An avuncular Frank Gehry takes to the Web in new online master class
“I don’t think you should become … little Frank Gehrys or big Frank Gehrys or even medium Frank Gehrys,” the actual-size Frank Gehry says in the opening session of a course he’s teaching for the online platform Masterclass.
Having enrolled in the course when it was announced earlier this year, I can tell you that the odds of that alchemical transformation, with a viewer suddenly becoming a famous architect of any height, or even just deciding it might be exciting to pursue a career as one, are very slim.
That’s not really the point. “Frank Gehry Teaches Architecture and Design” is instead a wholly accessible and nonthreatening introduction to a major figure in the field. (I’ve watched all five of the sessions so far available, of a promised total of 14.) Imagine you wound up sitting next to the 88-year-old Gehry at a dinner party, found him in an upbeat and talkative mood and screwed up the courage to ask him how he chose architecture as a profession. Or about Sydney Pollack, the late filmmaker and director of a documentary on Gehry’s work. Or why the exterior curves of Walt Disney Concert Hall look the way they do. And that he told you, in some detail, but was then interrupted after about five minutes by the arrival of dessert, at which point the anecdote was stopped cold. The results would be about the same.

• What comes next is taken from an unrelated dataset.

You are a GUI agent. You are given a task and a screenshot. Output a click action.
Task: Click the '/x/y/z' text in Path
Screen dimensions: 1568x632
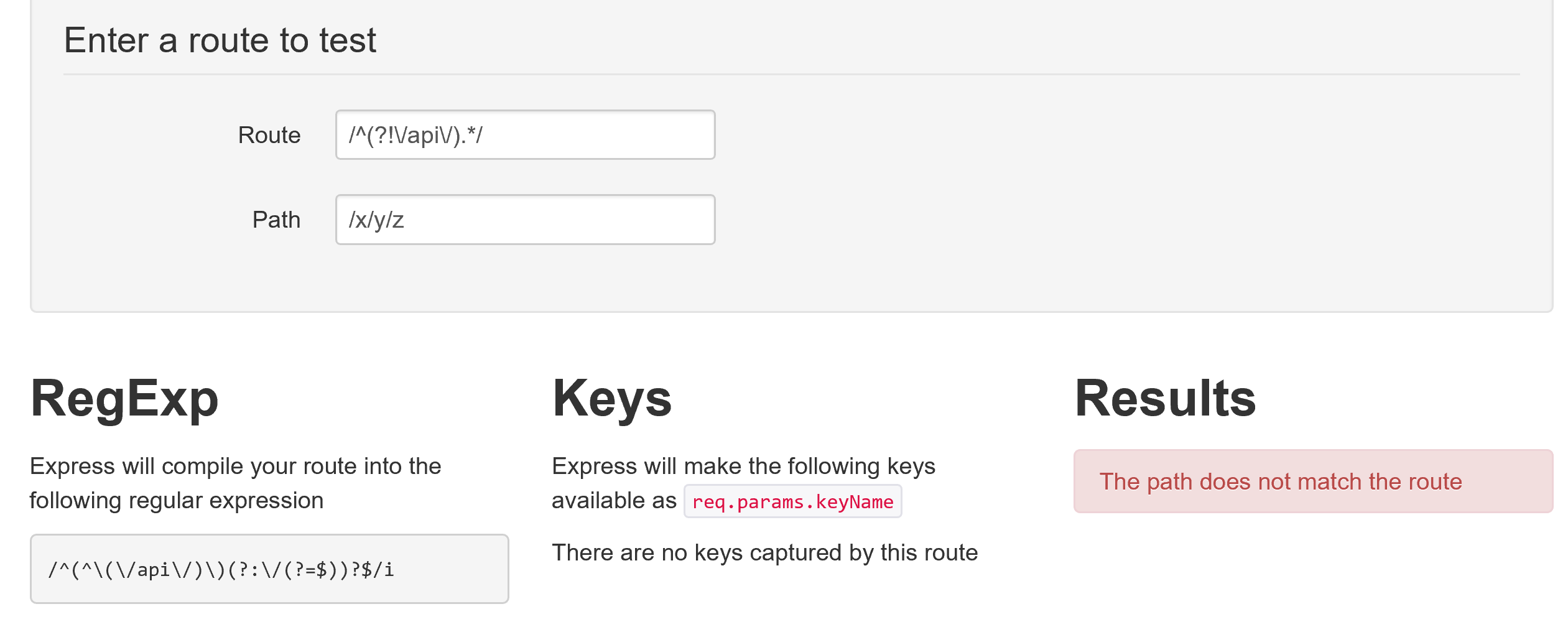(376, 220)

Not to spoil the mood, but imagine also that you got a check at the end of that dinner party for $90, which happens to be the cost of the online course.

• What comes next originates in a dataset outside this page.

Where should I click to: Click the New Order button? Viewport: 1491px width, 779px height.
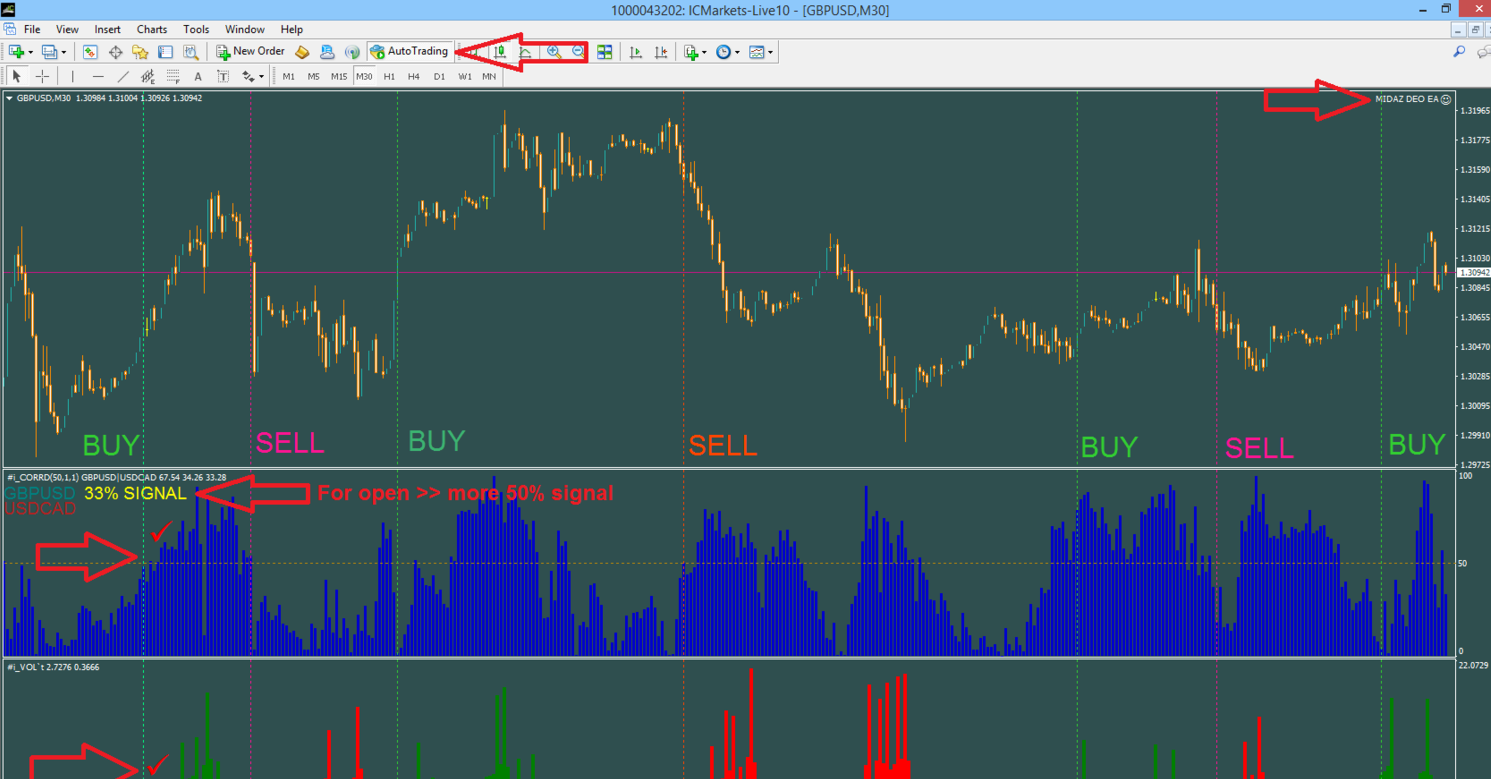point(250,52)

I haven’t watched any other offerings from Masterclass — they include “Aaron Sorkin Teaches Screenwriting,” “Steve Martin Teaches Comedy,” “Serena Williams Teaches Tennis” and “Deadmau5 Teaches Electronic Music Production” — but the titles alone give you a sense of the pedagogical philosophy at work here. The celebrity quotient is high. So are the production values. The tone is avuncular, aiming for that audience that was once called middlebrow. The sessions range from five to about 15 minutes.
Gehry emerges in the introductory episode onto a set that has been decorated with wooden packing boxes, on top of which are arranged models of some of his best-known projects. These include Disney Hall, the Deutsche Bank headquarters in Berlin and a condo tower on Spruce Street in Lower Manhattan. He sometimes is shown wandering through them — a giant let loose in a little city made entirely of his own buildings, a.k.a. every architect’s dream made real — but more often is seated in another of his designs, the Cross Check armchair.
The only thing missing, as you may have guessed by now, is a student, a stand-in for the audience. A real master class is a strange blend of seminar and performance, a high-stakes event in which a young person appears onstage to be considered, guided and sometimes humiliated by a towering older figure. (Terrence McNally’s 1995 play “Master Class,” which revolves around a session by Maria Callas, gives a good sense of the genre and its protocols.) There is much latent tension — even Oedipal energy — in the generation gap between master and apprentice. What the audience gets to see is not only a lesson about technique but also a parable about beauty and wisdom, youth and old age. The expert holds all the cards in the exchange but also knows that her advantage is temporary and fading.
Gehry, by contrast, has only the camera to address, and as an audience only an anonymous online group watching on screens of various sizes. Given those limitations — and given how many times I’ve heard Gehry describe how as a teenager newly arrived in Los Angeles from Toronto he wound up studying architecture at USC — I was surprised that at least a few nuggets he offered up in the course were new to me.
I never knew (or had forgotten) that one inspiration for the folds in the famous conference room at the heart of the Deutsche Bank design was the work of 14th-century Dutch sculptor Claus Sluter; that construction on the 76-story Spruce Street tower was nearly halted at 40 floors after the 2008 economic crisis hit, which would have left what Gehry calls a “stub” of a skyscraper; or that Gehry considered moving his whole firm to the East Coast in the 1990s, when the fate of long-delayed Disney Hall was looking most dire.
There are also revealing references to the famous Beaux Arts exhibition at the Museum of Modern Art in 1976, a show that helped usher in post-modernist architecture; to Russian painter Kazimir Malevich and what Gehry calls the “dead end” of minimalism; to Japanese artist Hiroshige and his drawings of carp, which helped inspire Gehry’s own fish motif; and to the Walker Art Center’s 1986 retrospective of Gehry’s work. The oversize fish sculptures Gehry designed for that show helped lead, the course suggests, to Gehry’s breakthrough design for the Guggenheim Museum in Bilbao, Spain, a building that will turn 20 this fall.
You have to sort through a fair number of platitudes to get to those gems, though. Gehry is not a theoretician or a philosopher — and has never claimed to be. He has instead hidden his canny approach to architecture and fame behind an aw-shucks persona that has operated as a kind of mask.
The mask thankfully slips from time to time during this master class, revealing an architect who is an authentic intellectual, both curious and worldly. But old habits die hard.